Naar boven ↑

Rechtspraak

werknemer/werkgeefster
Rechtbank Zeeland-West-Brabant (Locatie Bergen op Zoom), 15 november 2022
ECLI:NL:RBZWB:2022:8122
Rechtsgeldig ontslag op staande voet van werknemer die onder werktijd naar privé(sollicitatie)afspraken is gegaan met de bedrijfsauto, zonder daarbij openheid te geven of verlof op te nemen.

Feiten

Werknemer is op 15 maart 2021 bij werkgeefster in dienst getreden. Op 28 juni 2022 heeft een gesprek plaatsgevonden waarbij werkgeefster haar vermoedens heeft uitgesproken dat werknemer privéactiviteiten in arbeidstijd uitvoerde en dat hij daarbij de bedrijfsauto zou hebben gebruikt. Aan werknemer is verzocht om een overzicht te maken van de betreffende privéactiviteiten. In het overzicht heeft werknemer opgenomen dat hij naar een sollicitatie is gegaan met de bedrijfsauto. Op 29 juni 2022 is werknemer op staande voet ontslagen wegens verwijtbaar handelen. Werknemer verzoekt primair vernietiging van de opzegging c.q. het ontslag op staande voet en subsidiair betaling van verschillende vergoedingen. Volgens werknemer ontbreekt een dringende reden voor het ontslag op staande voet en is niet voldaan aan het onverwijldheidsvereiste. Volgens werkgeefster heeft werknemer ernstig verwijtbaar gehandeld door onder werktijd naar privéafspraken te gaan zonder daarvoor verlof op te nemen alsmede de bedrijfsauto te gebruiken. In het door werknemer opgestelde overzicht zijn afspraken niet volledig en naar waarheid opgenomen zodat werkgeefster het vertrouwen in werknemer is verloren. Werkgeefster verzoekt daarom het ontslag op staande voet in stand te houden. 

Oordeel 

Tijdens de mondelinge behandeling heeft werknemer kenbaar gemaakt dat hij berust in de beëindiging van de arbeidsovereenkomst per 29 juni 2022 en aanspraak maakt op de door hem verzochte vergoedingen.

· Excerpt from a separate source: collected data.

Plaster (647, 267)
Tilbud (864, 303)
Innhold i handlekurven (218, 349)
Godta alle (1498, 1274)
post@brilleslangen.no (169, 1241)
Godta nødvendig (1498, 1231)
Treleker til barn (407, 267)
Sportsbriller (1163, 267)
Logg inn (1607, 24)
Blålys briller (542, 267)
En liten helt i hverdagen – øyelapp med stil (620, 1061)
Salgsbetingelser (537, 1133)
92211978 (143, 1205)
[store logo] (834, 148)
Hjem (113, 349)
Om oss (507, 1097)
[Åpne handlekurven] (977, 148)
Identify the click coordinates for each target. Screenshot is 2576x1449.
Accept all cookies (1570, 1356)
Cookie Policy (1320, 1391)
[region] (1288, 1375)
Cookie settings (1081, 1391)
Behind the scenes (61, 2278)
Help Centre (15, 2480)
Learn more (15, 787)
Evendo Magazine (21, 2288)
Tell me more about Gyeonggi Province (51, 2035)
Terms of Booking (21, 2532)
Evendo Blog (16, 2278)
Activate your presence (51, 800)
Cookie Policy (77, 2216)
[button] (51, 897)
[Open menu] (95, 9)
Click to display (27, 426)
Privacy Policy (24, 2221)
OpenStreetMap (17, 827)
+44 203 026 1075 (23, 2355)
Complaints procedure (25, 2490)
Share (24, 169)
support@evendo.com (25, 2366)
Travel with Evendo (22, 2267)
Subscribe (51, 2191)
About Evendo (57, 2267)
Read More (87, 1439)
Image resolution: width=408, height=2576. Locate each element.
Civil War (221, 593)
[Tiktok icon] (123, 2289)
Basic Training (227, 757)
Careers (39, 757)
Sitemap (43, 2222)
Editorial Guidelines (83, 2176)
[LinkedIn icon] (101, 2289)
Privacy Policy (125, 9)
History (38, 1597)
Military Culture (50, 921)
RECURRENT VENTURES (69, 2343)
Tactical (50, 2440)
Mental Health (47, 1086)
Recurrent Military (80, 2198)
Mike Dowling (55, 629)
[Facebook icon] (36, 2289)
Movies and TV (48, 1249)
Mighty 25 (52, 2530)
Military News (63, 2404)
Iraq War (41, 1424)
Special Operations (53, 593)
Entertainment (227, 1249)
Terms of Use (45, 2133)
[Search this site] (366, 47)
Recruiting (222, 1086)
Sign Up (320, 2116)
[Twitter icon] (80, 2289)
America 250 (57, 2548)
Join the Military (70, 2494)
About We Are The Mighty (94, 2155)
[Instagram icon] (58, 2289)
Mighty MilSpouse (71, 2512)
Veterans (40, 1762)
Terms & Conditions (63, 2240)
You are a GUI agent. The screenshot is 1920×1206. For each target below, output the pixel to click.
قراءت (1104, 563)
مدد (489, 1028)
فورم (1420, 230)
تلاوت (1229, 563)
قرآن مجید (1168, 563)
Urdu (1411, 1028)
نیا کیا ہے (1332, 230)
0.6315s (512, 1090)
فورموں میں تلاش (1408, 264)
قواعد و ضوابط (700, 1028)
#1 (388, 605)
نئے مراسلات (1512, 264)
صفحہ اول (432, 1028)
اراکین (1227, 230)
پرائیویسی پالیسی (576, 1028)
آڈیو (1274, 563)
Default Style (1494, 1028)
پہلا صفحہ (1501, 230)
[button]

Als het ontslag op staande voet schriftelijk wordt bevestigd, maar daaraan voorafgaand de reden ook mondeling aan de werknemer is medegedeeld, dient niet uitsluitend te worden gekeken naar welke dringende reden is opgenomen in de schriftelijke bevestiging van het ontslag. Nu werkgeefster een open norm “verwijtbaar handelen” in de schriftelijke bevestiging heeft opgenomen, dient ook te worden gekeken naar de redenen voor het ontslag die mondeling aan werknemer zijn medegedeeld. Tussen werknemer en werkgeefster hebben gedurende twee opeenvolgende dagen gesprekken plaatsgevonden. Werkgeefster heeft werknemer erop aangesproken dat zijn overzicht niet klopt omdat uit rapportages van het volgsysteem van de bedrijfsauto bleek dat werknemer een aantal ritten niet heeft opgegeven. Werknemer heeft geprobeerd om tijdens het gesprek zijn overzicht nog aan te vullen. Volgens de kantonrechter was het aanstonds duidelijk voor werknemer dat hij werd ontslagen vanwege het niet opgeven van de privéafspraken waar hij onder werktijd en met de bedrijfsauto was geweest. Niet is gebleken dat werknemer verlof heeft aangevraagd voor het sollicitatiegesprek. Werknemer heeft geen openheid van zaken gegegeven over de door hem tijdens werktijd verrichte privéactiviteiten. Volgens de kantonrechter is sprake van een dringende reden die het gegeven ontslag op staande voet rechtvaardigt. De door werknemer verzochte gefixeerde schadevergoeding en billijke vergoeding worden afgewezen. Werknemer heeft voorts verzocht werkgeefster te veroordelen om een transitievergoeding te betalen. Nu een dringende reden aan het ontslag op staande voet ten grondslag ligt, heeft werknemer ernstig verwijtbaar gehandeld en is werkgeefster geen transitievergoeding is verschuldigd. Nu werknemer aan werkgeefster een dringende reden heeft gegeven om de arbeidsovereenkomst onverwijld op te zeggen, is werknemer een vergoeding verschuldigd gelijk aan het bedrag van het in geld vastgestelde loon over de termijn dat de arbeidsovereenkomst bij regelmatige opzegging had behoren voort te duren.